After the FOMC meeting had concluded, and during the press conference, which was the start of the regular press conferences that the Federal Reserve has now put in place, it became rapidly clear that Fed Chair Jerome Powell, after the FOMC had decided the leave interest rates unchanged, did not wish to disappoint the markets.

The FOMC statement and the press conference taken together were more ‘dovish’ than either economic data or past commentary might have led investors to expect.

The role of short-term inflation data in driving monetary policy got some particular emphasis, with inflation today relatively unexciting, which generates a relatively dovish tone. The balance of risks was more symmetrical as well.

To justify a rate hike, Powell said indications of building inflation would be key.

During the press conference the Fed Chair said: “The case for raising rates has weakened somewhat. The traditional case for rate increases is to protect the economy from risks that arise when rates are too low for too long, particularly the risk of too-high inflation. Over the past few months, that risk appears to have diminished. Inflation readings have been muted, and the recent drop in oil prices is likely to push headline inflation lower still in coming months.”

Investors should better keep in mind that all this does not rule out further rate increases from the Federal Reserve. What is clear, is that the Fed has shifted market expectations.

The Fed Chair comments on the Fed balance sheet suggest that further reductions will continue over the course of this year. This is in fact more of a technical thing. The Fed is balancing money supply and money demand through its quantitative policy actions and it is perhaps best not to interpret this either as a tightening or as an easing of policy, but simply as a stabilization of economic liquidity.

The equity markets liked what they heard. The press conference included a specific question of whether a Powell ‘put’ had been put in place for financial markets.
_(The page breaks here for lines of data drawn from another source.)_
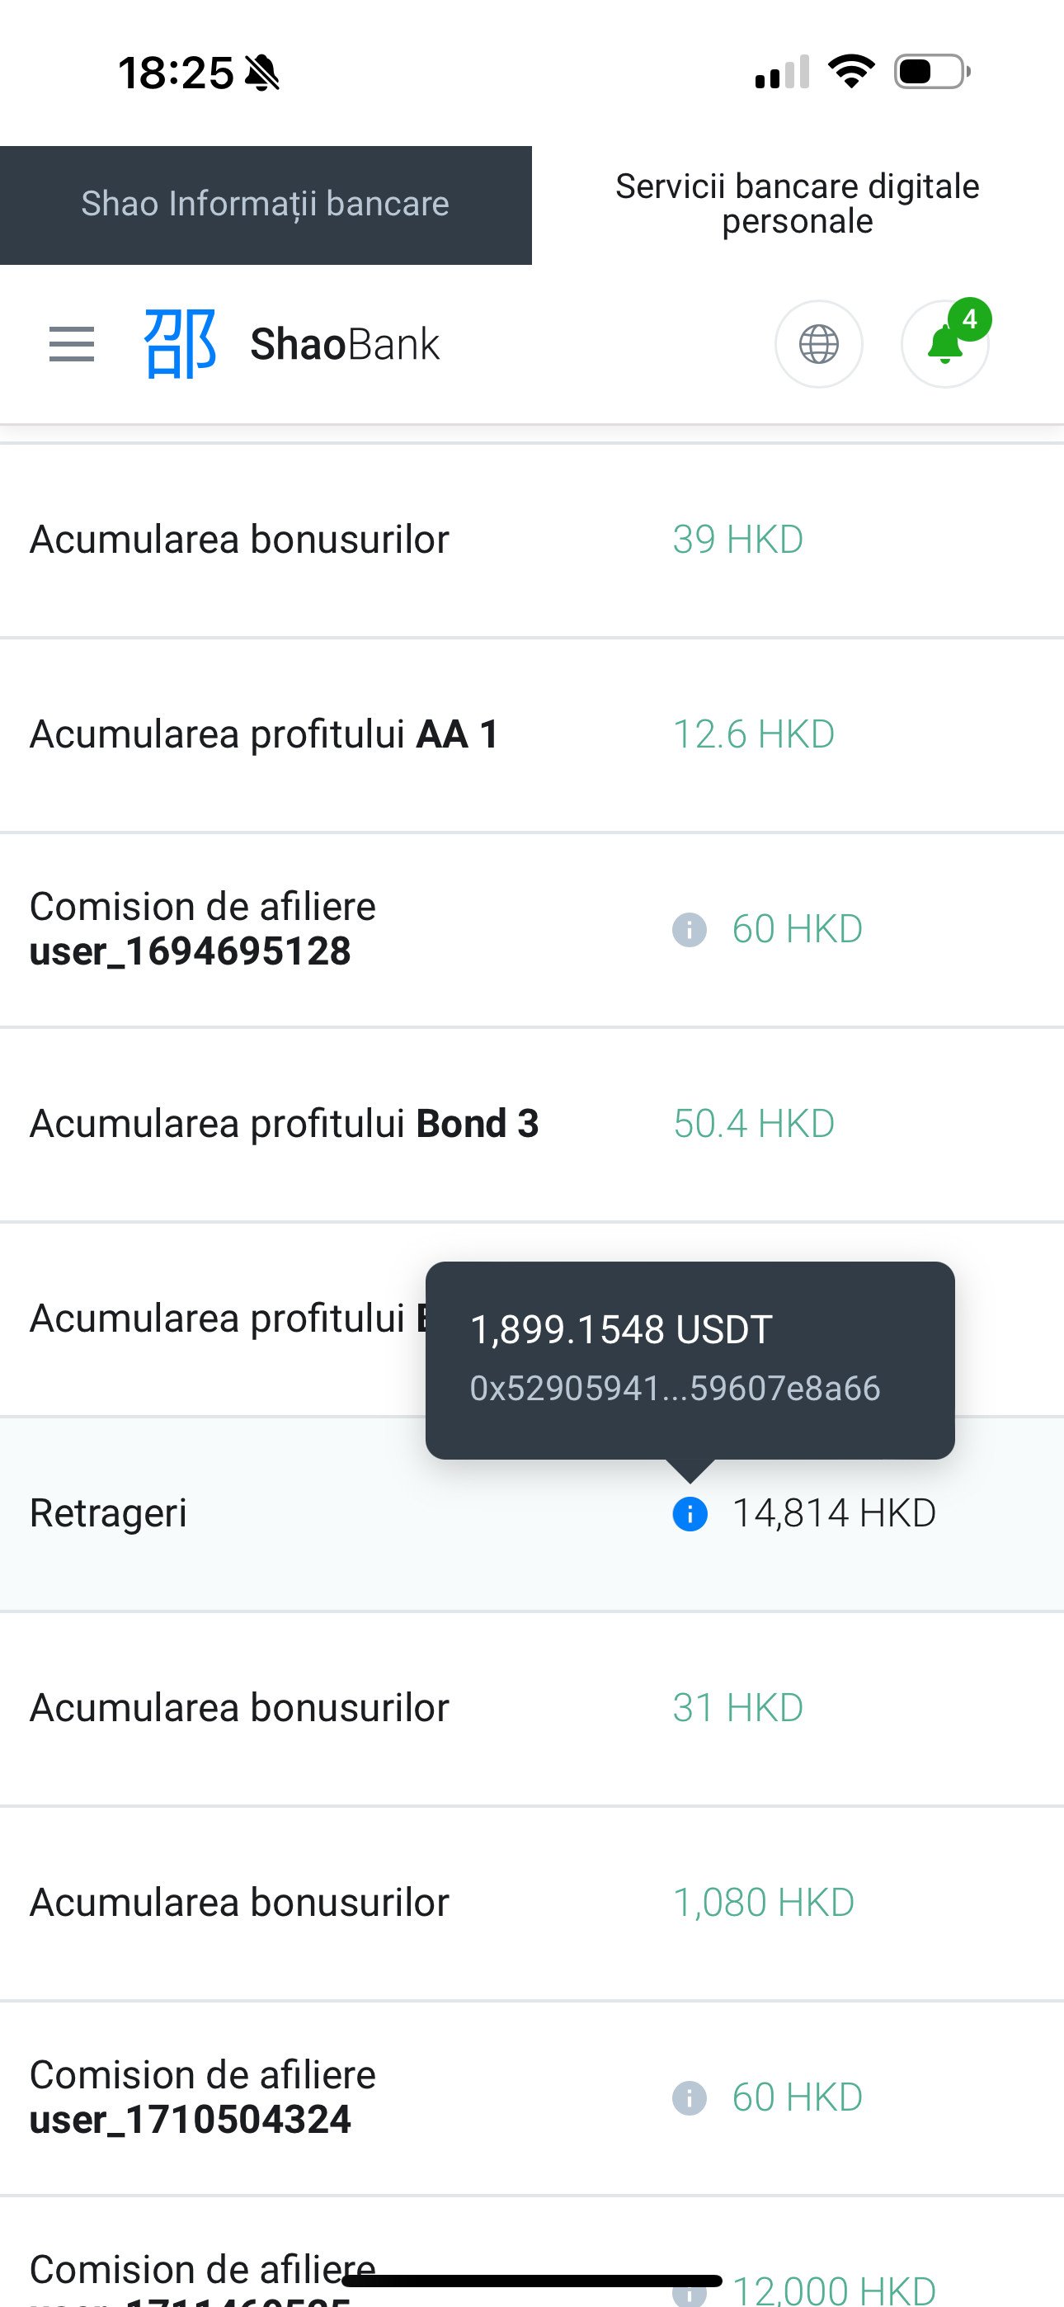Tap the wallet address 0x52905941...59607e8a66
1064x2307 pixels.
pyautogui.click(x=674, y=1388)
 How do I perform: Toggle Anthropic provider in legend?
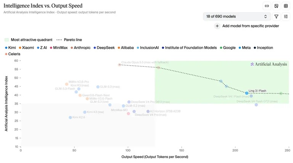(80, 48)
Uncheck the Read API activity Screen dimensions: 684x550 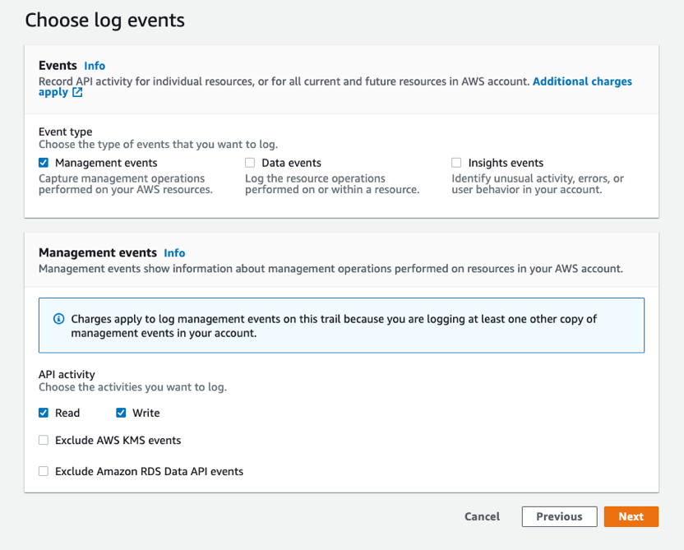43,412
Unsurprisingly, that question remains unanswered…

It does seem clear that the Fed wishes to avoid unnecessary financial market volatility, which is fine. The worry would be, if the Fed thought rising equity markets were a good thing to be encouraged. Rising equity markets are not good by themselves. ‘Fairly priced’ equity markets are good.

That is a very important distinction that long-term investors should keep in mind.

A rise in equities today, is consistent with fairly valued markets and therefore good, but the Fed presumably would not want this to go too far.

Euro Area First Estimate of GDP growth rate in Q4

We just got the flash estimate of Euro area GDP growth rate during the fourth quarter that came in at 0.2 percent, matching the third quarter GDP growth rate, which had been the lowest growth rate since the second quarter of 2014.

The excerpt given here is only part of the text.